++++ Extracted information ++++

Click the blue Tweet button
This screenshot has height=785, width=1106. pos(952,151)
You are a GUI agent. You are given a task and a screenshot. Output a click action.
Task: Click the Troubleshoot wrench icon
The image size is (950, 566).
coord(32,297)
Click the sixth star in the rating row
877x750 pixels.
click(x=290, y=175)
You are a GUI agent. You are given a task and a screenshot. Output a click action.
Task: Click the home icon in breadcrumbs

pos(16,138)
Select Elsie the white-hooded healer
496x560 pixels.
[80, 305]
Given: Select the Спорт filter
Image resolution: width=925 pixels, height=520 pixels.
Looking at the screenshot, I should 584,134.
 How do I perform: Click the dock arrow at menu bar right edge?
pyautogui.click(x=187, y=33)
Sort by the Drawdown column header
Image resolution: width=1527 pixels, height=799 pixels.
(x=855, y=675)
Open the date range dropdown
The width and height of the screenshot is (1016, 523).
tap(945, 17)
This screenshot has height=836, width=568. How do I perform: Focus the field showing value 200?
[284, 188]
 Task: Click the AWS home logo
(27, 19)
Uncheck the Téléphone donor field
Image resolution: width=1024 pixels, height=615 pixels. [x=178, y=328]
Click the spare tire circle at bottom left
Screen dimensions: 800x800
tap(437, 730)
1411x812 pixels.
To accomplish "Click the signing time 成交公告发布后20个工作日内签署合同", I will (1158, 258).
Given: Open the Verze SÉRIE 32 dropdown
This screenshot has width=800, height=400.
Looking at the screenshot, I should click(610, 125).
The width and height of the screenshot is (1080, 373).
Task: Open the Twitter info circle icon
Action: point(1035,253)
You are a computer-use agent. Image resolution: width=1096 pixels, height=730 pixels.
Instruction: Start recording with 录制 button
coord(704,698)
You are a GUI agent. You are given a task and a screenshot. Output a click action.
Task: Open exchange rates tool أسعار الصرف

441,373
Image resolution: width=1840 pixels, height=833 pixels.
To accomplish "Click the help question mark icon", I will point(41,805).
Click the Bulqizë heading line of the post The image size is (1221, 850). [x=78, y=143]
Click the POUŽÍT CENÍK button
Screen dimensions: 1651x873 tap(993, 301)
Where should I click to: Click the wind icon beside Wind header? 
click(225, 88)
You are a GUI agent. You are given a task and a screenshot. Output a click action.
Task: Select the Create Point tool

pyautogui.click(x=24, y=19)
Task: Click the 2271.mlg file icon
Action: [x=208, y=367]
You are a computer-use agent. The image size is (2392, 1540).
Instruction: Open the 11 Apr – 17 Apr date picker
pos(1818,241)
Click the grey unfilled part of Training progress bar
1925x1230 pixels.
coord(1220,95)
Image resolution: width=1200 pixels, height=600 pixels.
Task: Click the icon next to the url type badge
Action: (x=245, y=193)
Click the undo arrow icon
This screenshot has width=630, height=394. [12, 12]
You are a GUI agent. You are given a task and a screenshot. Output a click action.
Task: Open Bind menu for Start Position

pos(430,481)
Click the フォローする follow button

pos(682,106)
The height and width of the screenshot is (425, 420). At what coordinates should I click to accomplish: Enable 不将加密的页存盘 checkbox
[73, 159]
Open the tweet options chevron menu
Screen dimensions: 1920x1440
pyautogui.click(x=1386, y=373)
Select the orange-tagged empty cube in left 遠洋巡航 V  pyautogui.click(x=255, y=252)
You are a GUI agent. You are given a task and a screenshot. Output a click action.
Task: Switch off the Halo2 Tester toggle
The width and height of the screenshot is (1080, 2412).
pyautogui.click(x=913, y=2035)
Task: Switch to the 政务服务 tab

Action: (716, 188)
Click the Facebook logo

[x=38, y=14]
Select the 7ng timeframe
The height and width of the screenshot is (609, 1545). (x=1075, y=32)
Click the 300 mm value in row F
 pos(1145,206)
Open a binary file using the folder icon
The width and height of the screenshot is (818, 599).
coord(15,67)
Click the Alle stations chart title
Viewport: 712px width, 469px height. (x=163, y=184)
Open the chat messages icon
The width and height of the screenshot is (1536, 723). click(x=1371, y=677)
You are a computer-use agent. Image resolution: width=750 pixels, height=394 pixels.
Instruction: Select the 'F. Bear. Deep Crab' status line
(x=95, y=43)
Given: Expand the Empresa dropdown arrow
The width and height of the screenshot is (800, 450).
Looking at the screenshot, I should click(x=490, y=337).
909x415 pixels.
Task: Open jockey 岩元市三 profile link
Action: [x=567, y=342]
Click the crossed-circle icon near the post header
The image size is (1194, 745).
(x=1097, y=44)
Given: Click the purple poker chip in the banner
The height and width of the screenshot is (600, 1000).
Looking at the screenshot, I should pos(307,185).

++++

__What is being asked__
Up to and including the line with "Image resolution: width=1840", repeat the data exactly, starting from its first line; nothing else belongs in the response.

__Exercise solution__
Click the blue Tweet button
This screenshot has height=785, width=1106. pos(952,151)
You are a GUI agent. You are given a task and a screenshot. Output a click action.
Task: Click the Troubleshoot wrench icon
The image size is (950, 566).
coord(32,297)
Click the sixth star in the rating row
877x750 pixels.
click(x=290, y=175)
You are a GUI agent. You are given a task and a screenshot. Output a click action.
Task: Click the home icon in breadcrumbs

pos(16,138)
Select Elsie the white-hooded healer
496x560 pixels.
[80, 305]
Given: Select the Спорт filter
Image resolution: width=925 pixels, height=520 pixels.
Looking at the screenshot, I should 584,134.
 How do I perform: Click the dock arrow at menu bar right edge?
pyautogui.click(x=187, y=33)
Sort by the Drawdown column header
Image resolution: width=1527 pixels, height=799 pixels.
(x=855, y=675)
Open the date range dropdown
The width and height of the screenshot is (1016, 523).
tap(945, 17)
This screenshot has height=836, width=568. How do I perform: Focus the field showing value 200?
[284, 188]
 Task: Click the AWS home logo
(27, 19)
Uncheck the Téléphone donor field
Image resolution: width=1024 pixels, height=615 pixels. [x=178, y=328]
Click the spare tire circle at bottom left
Screen dimensions: 800x800
tap(437, 730)
1411x812 pixels.
To accomplish "Click the signing time 成交公告发布后20个工作日内签署合同", I will (1158, 258).
Given: Open the Verze SÉRIE 32 dropdown
This screenshot has width=800, height=400.
Looking at the screenshot, I should click(610, 125).
The width and height of the screenshot is (1080, 373).
Task: Open the Twitter info circle icon
Action: point(1035,253)
You are a computer-use agent. Image resolution: width=1096 pixels, height=730 pixels.
Instruction: Start recording with 录制 button
coord(704,698)
You are a GUI agent. You are given a task and a screenshot. Output a click action.
Task: Open exchange rates tool أسعار الصرف

441,373
Image resolution: width=1840 pixels, height=833 pixels.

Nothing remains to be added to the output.